Problem description
From the listing below, copy only the lines running from the line that contains "Click the 设备名" to the line that contains "Click the closing", both included.

|---|

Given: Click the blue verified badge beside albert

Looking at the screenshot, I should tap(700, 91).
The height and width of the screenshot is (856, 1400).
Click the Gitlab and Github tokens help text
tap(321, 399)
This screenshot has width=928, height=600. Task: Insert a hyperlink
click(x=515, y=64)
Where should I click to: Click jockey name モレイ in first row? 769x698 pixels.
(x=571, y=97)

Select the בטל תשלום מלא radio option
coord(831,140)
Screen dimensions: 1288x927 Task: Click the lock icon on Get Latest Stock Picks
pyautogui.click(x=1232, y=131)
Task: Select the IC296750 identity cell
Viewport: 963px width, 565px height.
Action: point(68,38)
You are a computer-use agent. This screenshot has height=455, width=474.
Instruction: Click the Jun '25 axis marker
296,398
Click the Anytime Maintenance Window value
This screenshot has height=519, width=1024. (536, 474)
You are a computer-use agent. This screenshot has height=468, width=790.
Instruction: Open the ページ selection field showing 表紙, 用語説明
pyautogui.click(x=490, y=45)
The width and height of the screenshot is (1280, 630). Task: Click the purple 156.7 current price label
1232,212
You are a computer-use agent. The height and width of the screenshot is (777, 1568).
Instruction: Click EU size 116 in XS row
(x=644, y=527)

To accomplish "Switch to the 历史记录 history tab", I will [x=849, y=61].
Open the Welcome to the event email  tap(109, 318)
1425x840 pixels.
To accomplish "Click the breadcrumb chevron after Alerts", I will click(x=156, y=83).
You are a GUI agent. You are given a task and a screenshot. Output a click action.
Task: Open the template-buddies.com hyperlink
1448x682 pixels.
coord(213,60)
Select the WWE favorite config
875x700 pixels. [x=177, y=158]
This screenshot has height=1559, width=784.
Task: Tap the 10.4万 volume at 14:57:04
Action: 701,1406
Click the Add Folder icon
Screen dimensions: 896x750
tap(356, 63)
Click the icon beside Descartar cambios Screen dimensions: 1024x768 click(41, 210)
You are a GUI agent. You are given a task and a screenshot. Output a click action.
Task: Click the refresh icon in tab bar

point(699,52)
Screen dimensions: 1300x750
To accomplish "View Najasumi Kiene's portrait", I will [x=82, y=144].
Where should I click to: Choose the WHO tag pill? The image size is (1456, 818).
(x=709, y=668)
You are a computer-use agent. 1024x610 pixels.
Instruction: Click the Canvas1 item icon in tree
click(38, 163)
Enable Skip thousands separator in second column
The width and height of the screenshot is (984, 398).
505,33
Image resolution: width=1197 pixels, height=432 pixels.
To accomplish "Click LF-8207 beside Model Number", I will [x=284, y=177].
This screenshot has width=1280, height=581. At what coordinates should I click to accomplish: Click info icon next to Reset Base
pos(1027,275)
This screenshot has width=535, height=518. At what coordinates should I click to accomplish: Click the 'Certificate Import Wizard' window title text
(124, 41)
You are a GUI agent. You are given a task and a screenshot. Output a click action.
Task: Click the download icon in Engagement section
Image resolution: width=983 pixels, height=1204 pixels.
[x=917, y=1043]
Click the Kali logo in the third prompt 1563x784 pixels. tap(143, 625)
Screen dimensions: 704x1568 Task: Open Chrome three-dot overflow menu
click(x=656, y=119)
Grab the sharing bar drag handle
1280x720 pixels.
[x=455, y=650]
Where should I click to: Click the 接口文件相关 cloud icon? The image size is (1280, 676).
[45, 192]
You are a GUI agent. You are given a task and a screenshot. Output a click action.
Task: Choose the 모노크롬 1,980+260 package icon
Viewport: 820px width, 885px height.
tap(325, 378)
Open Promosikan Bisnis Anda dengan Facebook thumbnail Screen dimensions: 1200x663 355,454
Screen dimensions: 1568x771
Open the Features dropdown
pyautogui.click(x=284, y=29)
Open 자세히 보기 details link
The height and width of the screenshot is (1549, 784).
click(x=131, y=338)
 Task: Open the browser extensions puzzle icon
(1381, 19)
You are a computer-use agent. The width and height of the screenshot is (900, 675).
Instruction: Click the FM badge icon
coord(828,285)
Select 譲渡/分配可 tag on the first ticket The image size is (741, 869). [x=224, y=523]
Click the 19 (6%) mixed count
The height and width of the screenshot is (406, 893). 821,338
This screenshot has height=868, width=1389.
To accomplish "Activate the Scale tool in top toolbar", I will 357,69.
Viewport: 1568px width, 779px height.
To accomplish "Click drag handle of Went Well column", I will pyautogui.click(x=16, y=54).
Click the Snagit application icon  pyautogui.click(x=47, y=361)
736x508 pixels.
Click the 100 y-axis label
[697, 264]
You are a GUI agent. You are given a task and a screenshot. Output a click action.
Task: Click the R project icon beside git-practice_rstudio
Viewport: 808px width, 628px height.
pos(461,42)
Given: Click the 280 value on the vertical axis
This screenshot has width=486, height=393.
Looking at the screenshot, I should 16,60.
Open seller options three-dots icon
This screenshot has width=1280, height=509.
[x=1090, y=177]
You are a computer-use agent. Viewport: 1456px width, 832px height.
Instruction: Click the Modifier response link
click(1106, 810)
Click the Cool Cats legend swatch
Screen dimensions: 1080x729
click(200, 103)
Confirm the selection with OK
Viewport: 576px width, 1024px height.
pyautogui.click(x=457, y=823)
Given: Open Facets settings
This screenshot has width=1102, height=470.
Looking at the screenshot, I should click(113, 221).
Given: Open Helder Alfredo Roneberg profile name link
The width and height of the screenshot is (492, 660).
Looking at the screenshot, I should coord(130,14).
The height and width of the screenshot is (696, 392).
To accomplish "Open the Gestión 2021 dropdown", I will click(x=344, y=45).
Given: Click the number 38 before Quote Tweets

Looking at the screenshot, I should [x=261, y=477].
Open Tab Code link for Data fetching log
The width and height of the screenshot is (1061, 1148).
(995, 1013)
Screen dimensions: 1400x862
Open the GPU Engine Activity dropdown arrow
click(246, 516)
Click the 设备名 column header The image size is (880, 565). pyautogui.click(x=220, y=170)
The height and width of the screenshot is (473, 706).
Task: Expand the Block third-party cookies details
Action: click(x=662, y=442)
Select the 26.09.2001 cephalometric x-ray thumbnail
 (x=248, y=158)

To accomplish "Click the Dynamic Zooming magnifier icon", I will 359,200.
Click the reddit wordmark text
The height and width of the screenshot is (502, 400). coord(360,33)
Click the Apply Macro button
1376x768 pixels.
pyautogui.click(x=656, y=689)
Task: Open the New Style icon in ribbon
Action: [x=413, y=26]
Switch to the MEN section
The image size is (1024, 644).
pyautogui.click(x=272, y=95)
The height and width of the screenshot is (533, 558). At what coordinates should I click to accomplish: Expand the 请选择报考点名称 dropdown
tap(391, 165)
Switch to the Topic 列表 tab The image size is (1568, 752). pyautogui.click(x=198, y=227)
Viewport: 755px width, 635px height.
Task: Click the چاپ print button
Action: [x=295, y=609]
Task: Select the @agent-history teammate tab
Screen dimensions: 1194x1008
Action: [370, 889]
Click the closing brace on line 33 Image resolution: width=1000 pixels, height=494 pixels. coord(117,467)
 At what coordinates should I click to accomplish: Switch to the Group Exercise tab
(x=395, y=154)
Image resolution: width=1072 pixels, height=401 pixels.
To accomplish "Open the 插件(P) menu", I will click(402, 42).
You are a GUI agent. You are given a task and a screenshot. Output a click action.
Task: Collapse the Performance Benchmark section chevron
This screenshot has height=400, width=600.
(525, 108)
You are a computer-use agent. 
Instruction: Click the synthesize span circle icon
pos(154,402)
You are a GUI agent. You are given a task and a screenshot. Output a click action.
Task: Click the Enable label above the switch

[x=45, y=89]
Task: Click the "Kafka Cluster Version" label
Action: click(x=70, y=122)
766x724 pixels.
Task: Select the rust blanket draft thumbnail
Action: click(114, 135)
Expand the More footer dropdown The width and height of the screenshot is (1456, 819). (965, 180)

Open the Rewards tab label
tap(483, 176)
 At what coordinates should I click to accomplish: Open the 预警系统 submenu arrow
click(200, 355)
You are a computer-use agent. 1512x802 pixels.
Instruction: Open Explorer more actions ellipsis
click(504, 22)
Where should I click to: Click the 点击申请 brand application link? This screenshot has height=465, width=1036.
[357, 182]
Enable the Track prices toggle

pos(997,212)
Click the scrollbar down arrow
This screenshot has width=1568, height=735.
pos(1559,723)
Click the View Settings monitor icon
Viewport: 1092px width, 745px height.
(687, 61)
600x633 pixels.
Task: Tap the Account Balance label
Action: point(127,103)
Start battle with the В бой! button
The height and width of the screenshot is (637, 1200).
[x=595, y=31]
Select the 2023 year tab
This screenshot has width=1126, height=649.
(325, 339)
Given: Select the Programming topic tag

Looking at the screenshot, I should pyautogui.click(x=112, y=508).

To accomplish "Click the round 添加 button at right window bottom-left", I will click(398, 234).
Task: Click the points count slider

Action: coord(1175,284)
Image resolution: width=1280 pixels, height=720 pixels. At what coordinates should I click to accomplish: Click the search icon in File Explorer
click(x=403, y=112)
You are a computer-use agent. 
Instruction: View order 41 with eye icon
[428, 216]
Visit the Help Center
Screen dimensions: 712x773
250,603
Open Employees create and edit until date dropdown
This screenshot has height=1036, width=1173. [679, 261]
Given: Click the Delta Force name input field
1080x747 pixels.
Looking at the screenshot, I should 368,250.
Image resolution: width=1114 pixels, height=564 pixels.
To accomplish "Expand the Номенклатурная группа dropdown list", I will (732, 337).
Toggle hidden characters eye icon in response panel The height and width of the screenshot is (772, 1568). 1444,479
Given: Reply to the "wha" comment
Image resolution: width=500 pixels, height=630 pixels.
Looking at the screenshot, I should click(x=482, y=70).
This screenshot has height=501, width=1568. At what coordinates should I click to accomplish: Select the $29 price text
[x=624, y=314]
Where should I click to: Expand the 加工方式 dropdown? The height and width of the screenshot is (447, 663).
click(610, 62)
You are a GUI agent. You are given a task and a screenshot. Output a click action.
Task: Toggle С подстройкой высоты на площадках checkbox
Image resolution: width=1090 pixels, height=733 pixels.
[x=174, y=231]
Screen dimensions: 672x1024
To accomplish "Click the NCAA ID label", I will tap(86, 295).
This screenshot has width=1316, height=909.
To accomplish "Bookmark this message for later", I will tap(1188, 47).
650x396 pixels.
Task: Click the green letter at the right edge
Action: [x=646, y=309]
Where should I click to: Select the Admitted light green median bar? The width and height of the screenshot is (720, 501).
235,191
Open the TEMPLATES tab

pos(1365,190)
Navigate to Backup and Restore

|---|

Response area
Click the 设备名 column header The image size is (880, 565). pyautogui.click(x=220, y=170)
The height and width of the screenshot is (473, 706).
Task: Expand the Block third-party cookies details
Action: click(x=662, y=442)
Select the 26.09.2001 cephalometric x-ray thumbnail
 (x=248, y=158)

To accomplish "Click the Dynamic Zooming magnifier icon", I will 359,200.
Click the reddit wordmark text
The height and width of the screenshot is (502, 400). coord(360,33)
Click the Apply Macro button
1376x768 pixels.
pyautogui.click(x=656, y=689)
Task: Open the New Style icon in ribbon
Action: [x=413, y=26]
Switch to the MEN section
The image size is (1024, 644).
pyautogui.click(x=272, y=95)
The height and width of the screenshot is (533, 558). At what coordinates should I click to accomplish: Expand the 请选择报考点名称 dropdown
tap(391, 165)
Switch to the Topic 列表 tab The image size is (1568, 752). pyautogui.click(x=198, y=227)
Viewport: 755px width, 635px height.
Task: Click the چاپ print button
Action: [x=295, y=609]
Task: Select the @agent-history teammate tab
Screen dimensions: 1194x1008
Action: [370, 889]
Click the closing brace on line 33 Image resolution: width=1000 pixels, height=494 pixels. coord(117,467)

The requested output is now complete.